■ The task ■
Search the records for the line with "Where should I". Output that line and each line after it, exactly, and stop at the end; omit pictures.

-- -- --

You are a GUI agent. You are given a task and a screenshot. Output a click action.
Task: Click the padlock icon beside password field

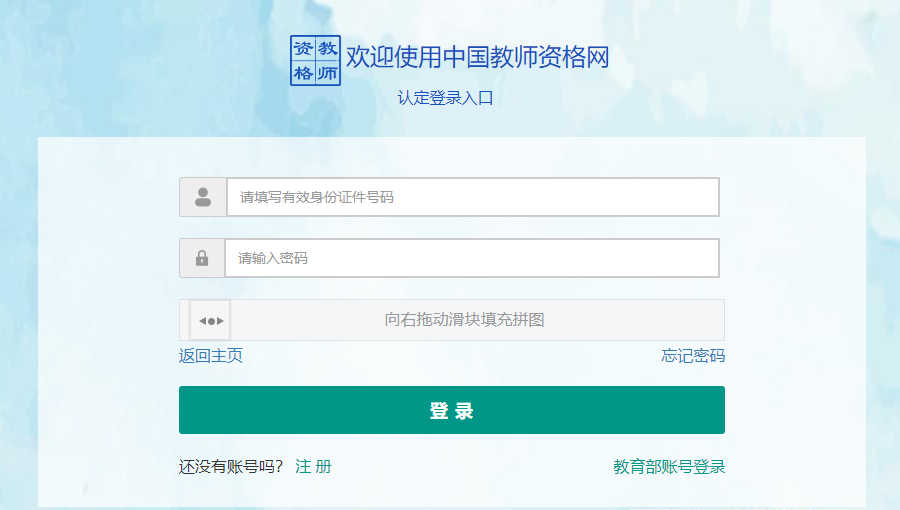(202, 258)
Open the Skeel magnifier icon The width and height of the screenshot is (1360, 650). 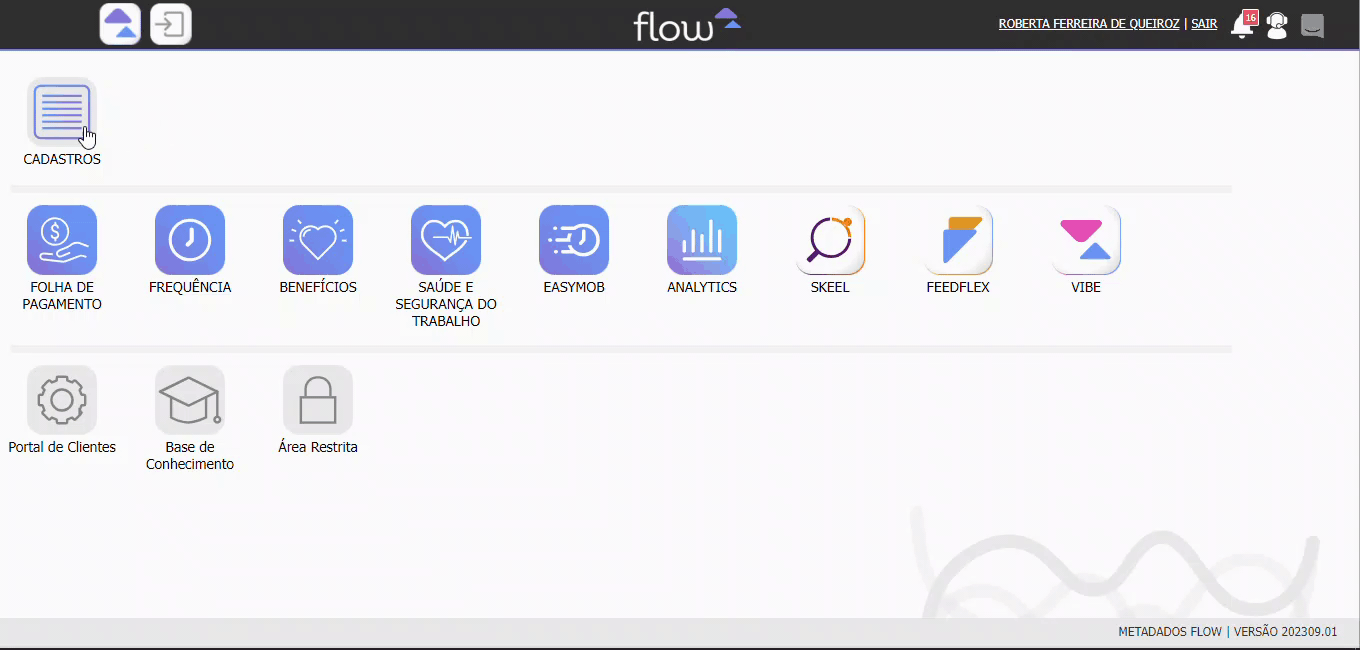point(830,240)
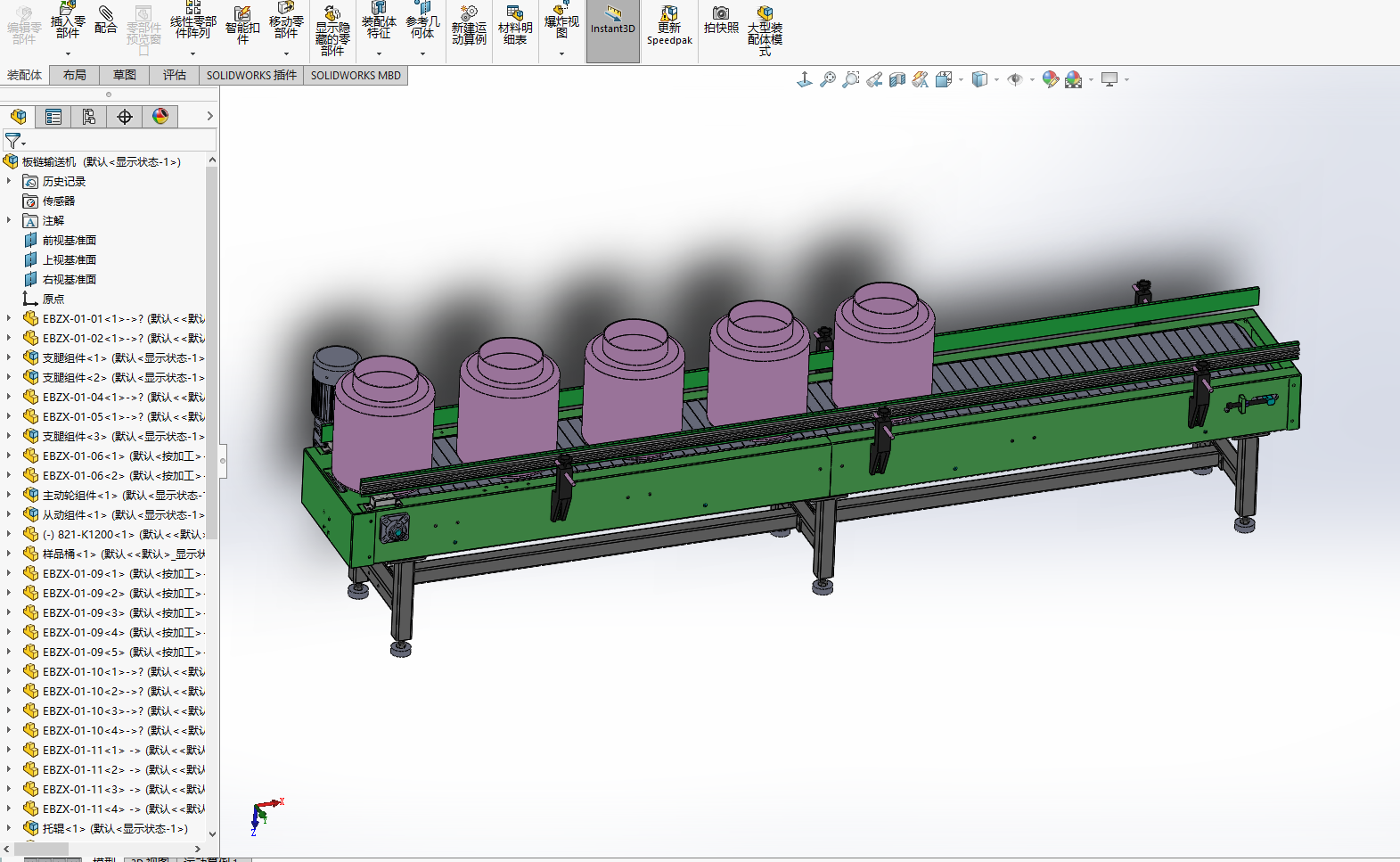Expand the 样品桶<1> tree item
The height and width of the screenshot is (862, 1400).
tap(9, 554)
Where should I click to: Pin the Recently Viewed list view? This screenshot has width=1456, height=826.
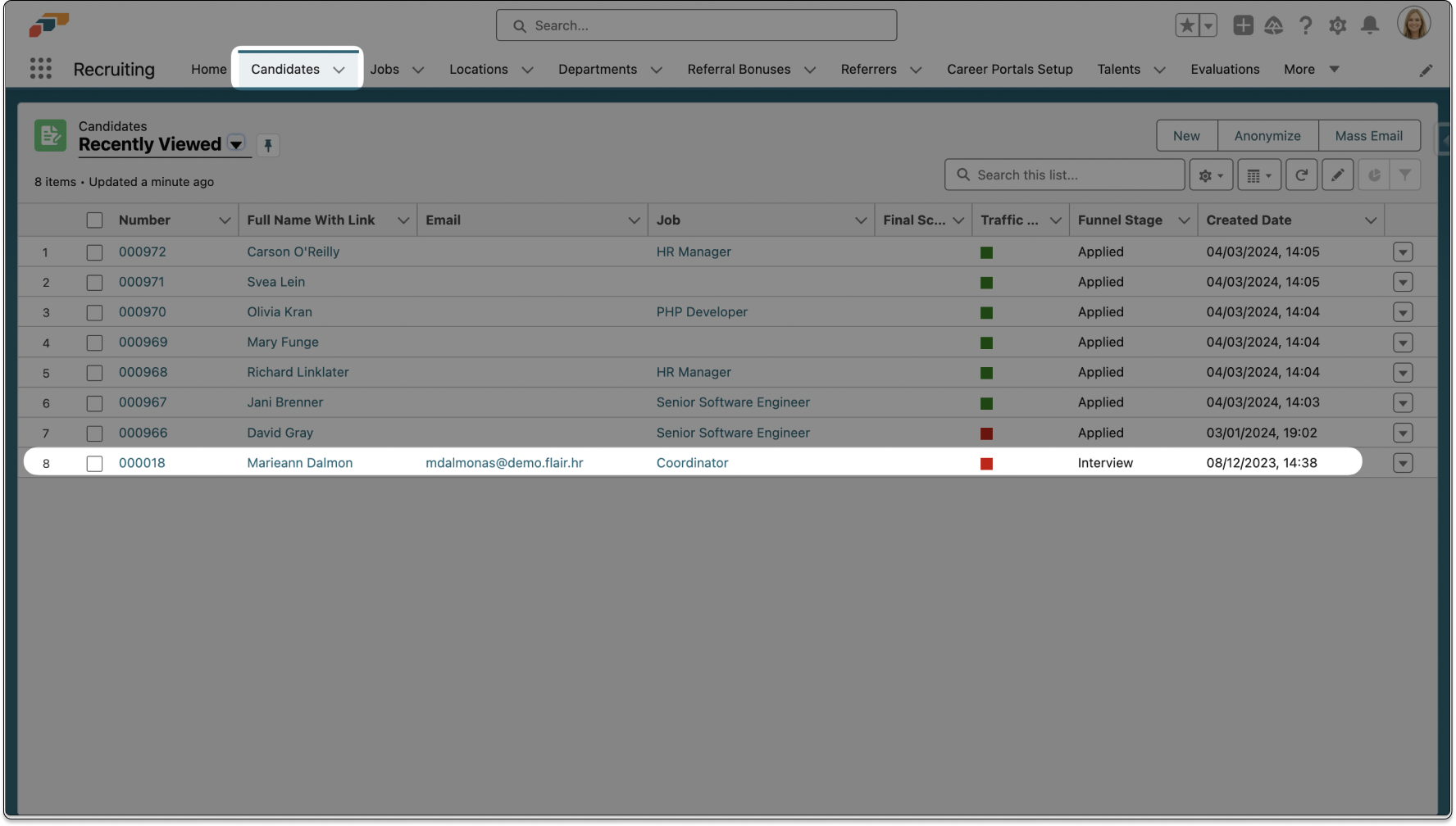pos(267,145)
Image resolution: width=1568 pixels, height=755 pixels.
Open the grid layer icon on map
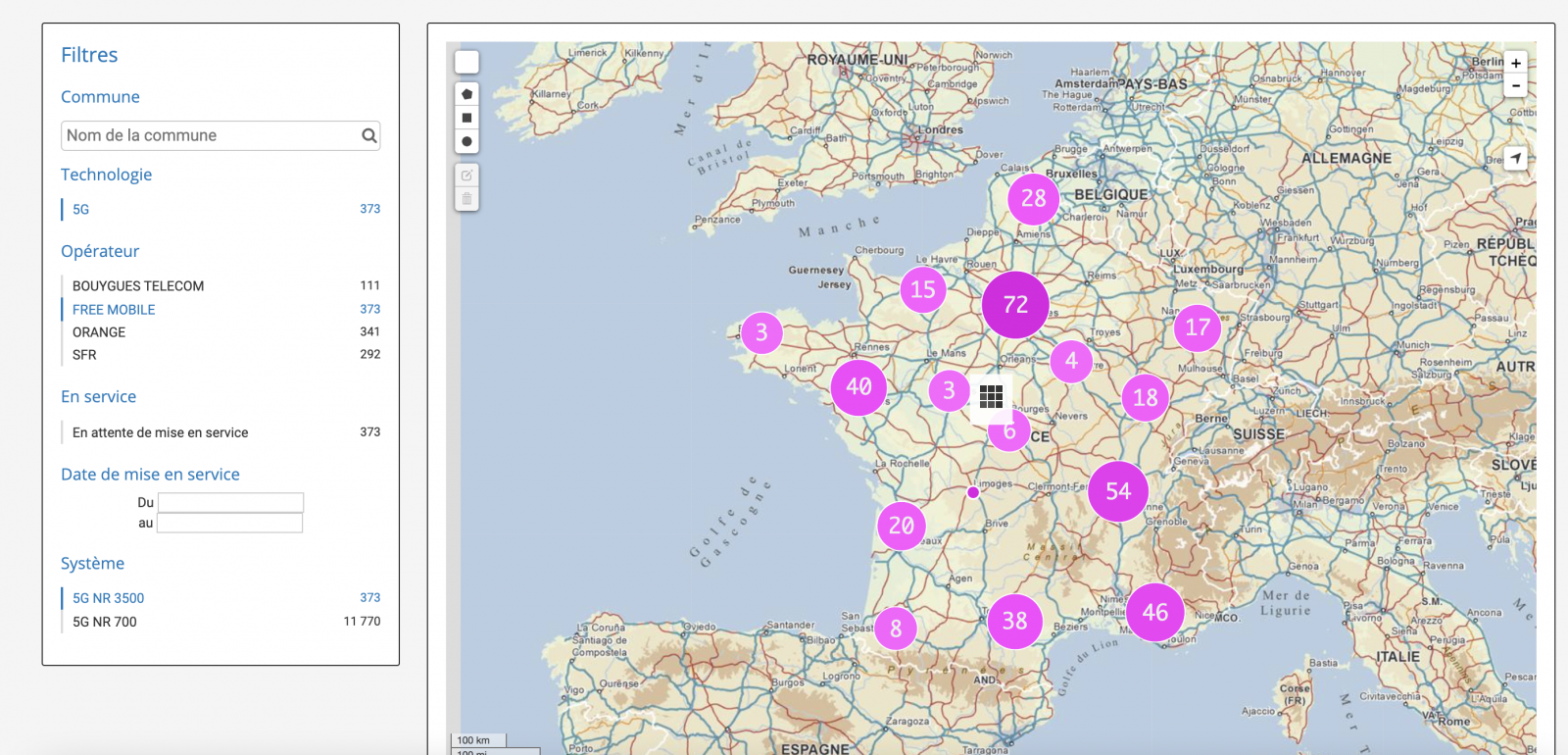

-- -- --

■ Solved problem ■
Where should I click to: Pin the Recently Viewed list view? This screenshot has width=1456, height=826.
pos(267,145)
Image resolution: width=1568 pixels, height=755 pixels.
Open the grid layer icon on map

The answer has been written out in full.